◆ **BRIEF**
Copy the data exactly from the line that contains "You are a computer-use agent. The image size is (690, 467)." through the line that contains "Select the Administrator", keeping both end lines and leaving out everything else.

○ ○ ○ ○

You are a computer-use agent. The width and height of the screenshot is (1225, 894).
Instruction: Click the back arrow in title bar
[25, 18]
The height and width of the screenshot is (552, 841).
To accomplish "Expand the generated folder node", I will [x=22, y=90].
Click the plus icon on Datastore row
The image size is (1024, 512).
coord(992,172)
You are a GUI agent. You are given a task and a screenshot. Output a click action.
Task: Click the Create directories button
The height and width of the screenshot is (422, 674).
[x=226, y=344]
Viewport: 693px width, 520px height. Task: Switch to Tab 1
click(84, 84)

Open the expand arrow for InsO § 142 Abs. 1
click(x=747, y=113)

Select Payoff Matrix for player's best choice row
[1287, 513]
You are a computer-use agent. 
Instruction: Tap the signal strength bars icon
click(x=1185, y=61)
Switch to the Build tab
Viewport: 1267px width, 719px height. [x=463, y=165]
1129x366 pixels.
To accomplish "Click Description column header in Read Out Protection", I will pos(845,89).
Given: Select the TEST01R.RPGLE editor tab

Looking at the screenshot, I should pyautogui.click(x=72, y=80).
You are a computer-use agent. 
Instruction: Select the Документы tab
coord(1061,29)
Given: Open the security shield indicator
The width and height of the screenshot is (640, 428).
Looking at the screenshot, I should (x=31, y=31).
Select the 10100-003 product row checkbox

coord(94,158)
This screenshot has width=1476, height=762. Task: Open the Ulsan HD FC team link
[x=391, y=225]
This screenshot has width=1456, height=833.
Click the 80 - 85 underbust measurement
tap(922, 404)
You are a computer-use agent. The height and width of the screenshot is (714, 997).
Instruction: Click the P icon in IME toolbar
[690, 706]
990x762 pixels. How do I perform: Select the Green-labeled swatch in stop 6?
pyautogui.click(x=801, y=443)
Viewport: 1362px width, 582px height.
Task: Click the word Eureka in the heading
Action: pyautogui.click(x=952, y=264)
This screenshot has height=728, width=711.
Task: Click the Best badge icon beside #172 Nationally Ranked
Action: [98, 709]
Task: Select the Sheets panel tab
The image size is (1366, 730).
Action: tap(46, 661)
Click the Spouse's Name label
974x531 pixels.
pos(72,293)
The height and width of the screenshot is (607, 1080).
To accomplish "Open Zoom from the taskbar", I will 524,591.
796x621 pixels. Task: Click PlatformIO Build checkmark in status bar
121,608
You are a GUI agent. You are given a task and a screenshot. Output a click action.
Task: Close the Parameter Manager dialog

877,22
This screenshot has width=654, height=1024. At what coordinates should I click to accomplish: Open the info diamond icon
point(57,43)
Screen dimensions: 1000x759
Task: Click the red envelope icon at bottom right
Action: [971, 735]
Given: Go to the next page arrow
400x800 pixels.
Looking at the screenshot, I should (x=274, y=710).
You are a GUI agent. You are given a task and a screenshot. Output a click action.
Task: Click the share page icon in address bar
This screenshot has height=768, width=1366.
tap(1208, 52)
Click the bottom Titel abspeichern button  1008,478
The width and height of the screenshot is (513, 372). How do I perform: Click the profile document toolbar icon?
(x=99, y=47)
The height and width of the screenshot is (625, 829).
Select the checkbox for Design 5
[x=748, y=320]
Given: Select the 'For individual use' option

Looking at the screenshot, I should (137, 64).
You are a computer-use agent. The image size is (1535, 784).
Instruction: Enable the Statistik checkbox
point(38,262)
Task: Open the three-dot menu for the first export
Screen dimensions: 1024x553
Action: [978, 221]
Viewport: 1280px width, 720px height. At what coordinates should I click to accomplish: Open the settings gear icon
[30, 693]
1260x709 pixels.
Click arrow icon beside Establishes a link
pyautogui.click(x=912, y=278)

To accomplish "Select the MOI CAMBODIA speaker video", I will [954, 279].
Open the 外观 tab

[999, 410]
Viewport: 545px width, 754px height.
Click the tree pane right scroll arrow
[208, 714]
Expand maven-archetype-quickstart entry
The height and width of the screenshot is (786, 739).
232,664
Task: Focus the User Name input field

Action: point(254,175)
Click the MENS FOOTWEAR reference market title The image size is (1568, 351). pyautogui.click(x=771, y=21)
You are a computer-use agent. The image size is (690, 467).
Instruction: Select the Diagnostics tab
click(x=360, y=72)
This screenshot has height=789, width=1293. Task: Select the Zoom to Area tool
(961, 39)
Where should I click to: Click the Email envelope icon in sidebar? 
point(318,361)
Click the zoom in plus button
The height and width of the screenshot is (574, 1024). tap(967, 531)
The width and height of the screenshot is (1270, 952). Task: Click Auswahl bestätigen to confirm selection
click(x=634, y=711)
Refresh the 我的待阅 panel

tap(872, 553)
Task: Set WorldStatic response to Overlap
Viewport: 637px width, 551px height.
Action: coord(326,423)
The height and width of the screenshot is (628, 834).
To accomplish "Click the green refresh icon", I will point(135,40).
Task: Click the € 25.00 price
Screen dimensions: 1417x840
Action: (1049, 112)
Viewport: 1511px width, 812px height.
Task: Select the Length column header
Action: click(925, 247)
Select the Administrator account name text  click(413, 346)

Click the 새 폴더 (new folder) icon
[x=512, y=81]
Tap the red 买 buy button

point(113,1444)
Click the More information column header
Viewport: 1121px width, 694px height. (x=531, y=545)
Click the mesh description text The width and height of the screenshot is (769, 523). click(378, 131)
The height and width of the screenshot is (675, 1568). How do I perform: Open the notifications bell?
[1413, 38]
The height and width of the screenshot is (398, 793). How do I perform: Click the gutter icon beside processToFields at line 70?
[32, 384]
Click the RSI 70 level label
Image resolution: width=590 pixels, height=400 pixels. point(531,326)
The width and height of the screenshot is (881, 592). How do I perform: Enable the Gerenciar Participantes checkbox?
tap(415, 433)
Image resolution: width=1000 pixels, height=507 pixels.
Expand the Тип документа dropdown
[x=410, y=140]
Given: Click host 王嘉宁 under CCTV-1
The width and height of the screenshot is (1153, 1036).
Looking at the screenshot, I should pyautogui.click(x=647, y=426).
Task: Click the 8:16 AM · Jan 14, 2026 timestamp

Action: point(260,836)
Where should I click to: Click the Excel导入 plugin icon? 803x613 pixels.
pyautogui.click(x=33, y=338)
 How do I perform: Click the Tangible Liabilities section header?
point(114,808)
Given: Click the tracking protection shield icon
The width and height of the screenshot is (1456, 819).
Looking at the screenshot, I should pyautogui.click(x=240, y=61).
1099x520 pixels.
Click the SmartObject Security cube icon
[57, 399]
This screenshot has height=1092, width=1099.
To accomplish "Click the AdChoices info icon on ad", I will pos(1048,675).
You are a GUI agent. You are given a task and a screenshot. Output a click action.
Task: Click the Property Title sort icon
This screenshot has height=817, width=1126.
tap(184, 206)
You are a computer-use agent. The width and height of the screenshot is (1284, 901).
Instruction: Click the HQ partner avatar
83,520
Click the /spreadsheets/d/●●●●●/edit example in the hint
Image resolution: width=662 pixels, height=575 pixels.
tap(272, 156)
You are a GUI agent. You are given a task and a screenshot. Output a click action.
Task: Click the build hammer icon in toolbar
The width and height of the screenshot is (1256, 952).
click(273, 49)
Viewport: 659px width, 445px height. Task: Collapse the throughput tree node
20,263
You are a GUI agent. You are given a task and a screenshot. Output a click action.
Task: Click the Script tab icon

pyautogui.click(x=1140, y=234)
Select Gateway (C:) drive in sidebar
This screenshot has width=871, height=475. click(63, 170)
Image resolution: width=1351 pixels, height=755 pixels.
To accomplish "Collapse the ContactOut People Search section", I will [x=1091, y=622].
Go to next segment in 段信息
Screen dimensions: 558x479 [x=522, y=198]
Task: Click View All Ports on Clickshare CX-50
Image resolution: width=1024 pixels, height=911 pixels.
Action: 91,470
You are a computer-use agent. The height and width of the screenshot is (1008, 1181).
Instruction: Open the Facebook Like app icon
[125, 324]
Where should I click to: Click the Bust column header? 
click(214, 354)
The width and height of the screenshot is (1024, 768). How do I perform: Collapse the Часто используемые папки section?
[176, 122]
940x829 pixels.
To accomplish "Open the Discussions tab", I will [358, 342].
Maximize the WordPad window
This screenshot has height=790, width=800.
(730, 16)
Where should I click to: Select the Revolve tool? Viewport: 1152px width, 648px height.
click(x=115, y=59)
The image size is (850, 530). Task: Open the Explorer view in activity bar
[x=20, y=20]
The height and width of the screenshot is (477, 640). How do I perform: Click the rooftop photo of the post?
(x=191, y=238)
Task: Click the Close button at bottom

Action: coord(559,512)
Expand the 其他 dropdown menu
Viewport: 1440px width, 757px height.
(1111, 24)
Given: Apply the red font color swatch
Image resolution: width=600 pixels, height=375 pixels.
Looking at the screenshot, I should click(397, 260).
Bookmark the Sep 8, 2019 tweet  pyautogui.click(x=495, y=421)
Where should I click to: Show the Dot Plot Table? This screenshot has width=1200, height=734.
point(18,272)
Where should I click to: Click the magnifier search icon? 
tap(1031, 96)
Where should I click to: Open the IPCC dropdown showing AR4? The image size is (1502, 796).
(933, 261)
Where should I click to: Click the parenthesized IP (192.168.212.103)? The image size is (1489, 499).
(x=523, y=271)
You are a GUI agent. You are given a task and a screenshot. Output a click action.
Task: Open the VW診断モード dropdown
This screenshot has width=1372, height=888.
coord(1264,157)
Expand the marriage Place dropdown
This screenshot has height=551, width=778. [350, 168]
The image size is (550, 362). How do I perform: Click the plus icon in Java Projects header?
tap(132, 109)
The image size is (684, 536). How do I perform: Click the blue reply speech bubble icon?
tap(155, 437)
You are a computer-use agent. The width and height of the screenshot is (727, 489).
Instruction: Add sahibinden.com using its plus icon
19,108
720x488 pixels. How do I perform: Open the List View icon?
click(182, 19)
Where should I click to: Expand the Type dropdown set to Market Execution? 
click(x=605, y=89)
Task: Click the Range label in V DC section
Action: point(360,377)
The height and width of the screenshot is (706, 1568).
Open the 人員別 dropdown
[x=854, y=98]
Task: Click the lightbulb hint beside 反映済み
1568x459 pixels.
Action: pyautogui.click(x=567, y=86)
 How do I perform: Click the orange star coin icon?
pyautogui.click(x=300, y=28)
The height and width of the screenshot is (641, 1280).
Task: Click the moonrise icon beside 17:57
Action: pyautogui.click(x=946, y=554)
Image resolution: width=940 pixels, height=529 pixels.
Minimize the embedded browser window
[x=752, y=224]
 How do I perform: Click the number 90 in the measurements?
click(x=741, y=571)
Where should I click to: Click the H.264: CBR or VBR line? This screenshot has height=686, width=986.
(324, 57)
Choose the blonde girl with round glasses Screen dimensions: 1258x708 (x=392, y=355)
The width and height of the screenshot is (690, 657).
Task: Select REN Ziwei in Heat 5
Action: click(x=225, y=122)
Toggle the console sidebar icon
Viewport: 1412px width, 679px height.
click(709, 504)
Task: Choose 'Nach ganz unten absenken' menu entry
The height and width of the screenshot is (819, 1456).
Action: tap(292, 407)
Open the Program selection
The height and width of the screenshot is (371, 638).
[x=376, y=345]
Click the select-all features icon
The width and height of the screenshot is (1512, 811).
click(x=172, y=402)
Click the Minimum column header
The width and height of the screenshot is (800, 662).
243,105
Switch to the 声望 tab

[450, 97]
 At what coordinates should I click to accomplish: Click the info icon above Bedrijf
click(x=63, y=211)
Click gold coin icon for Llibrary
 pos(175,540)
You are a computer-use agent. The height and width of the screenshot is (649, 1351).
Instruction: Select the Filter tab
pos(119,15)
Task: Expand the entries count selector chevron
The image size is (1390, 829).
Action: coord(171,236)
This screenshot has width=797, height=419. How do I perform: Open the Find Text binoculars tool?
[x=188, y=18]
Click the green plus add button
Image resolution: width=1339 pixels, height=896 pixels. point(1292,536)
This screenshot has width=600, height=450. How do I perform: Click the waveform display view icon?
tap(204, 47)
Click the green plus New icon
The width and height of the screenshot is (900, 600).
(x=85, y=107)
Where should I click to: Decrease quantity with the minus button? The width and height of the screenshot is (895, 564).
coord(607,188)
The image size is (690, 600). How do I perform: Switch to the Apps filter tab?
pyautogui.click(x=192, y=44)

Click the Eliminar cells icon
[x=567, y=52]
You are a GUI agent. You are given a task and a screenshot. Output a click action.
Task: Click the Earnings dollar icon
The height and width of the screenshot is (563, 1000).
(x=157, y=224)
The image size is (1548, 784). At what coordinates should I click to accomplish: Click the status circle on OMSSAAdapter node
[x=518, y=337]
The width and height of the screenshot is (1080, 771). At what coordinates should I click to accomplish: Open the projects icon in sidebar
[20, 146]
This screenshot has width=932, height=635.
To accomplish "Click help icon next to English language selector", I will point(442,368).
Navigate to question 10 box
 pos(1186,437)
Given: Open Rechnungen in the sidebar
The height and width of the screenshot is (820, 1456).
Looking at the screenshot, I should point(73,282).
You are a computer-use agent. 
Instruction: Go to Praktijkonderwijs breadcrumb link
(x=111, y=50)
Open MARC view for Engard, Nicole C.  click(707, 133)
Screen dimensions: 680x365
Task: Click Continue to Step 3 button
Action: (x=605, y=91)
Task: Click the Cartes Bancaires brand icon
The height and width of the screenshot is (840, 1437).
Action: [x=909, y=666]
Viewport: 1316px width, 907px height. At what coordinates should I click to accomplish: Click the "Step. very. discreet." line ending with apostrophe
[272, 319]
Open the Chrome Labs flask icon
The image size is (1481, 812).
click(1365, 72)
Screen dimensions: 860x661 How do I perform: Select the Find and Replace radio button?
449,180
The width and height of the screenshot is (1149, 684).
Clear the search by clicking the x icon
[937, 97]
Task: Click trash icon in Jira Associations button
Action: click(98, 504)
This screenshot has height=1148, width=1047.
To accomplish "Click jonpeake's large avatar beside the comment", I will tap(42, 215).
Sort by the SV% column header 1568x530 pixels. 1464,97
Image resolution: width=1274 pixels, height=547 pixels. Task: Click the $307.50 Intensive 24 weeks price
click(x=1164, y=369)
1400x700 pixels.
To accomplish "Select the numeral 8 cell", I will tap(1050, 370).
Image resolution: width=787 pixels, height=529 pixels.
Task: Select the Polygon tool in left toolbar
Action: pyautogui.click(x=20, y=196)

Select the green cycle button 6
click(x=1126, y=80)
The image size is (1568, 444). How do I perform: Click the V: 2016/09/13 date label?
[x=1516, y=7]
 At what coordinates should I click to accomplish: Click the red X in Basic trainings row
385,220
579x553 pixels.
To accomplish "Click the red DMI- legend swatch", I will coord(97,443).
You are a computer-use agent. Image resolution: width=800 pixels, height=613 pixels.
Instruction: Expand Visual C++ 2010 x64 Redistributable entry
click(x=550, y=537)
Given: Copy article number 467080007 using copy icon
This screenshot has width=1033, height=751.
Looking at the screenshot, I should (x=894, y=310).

○ ○ ○ ○

◆ **OUTPUT BELOW**
You are a computer-use agent. The image size is (690, 467).
Instruction: Select the Diagnostics tab
click(x=360, y=72)
This screenshot has height=789, width=1293. Task: Select the Zoom to Area tool
(961, 39)
Where should I click to: Click the Email envelope icon in sidebar? 
point(318,361)
Click the zoom in plus button
The height and width of the screenshot is (574, 1024). tap(967, 531)
The width and height of the screenshot is (1270, 952). Task: Click Auswahl bestätigen to confirm selection
click(x=634, y=711)
Refresh the 我的待阅 panel

tap(872, 553)
Task: Set WorldStatic response to Overlap
Viewport: 637px width, 551px height.
Action: coord(326,423)
The height and width of the screenshot is (628, 834).
To accomplish "Click the green refresh icon", I will point(135,40).
Task: Click the € 25.00 price
Screen dimensions: 1417x840
Action: (1049, 112)
Viewport: 1511px width, 812px height.
Task: Select the Length column header
Action: click(925, 247)
Select the Administrator account name text  click(413, 346)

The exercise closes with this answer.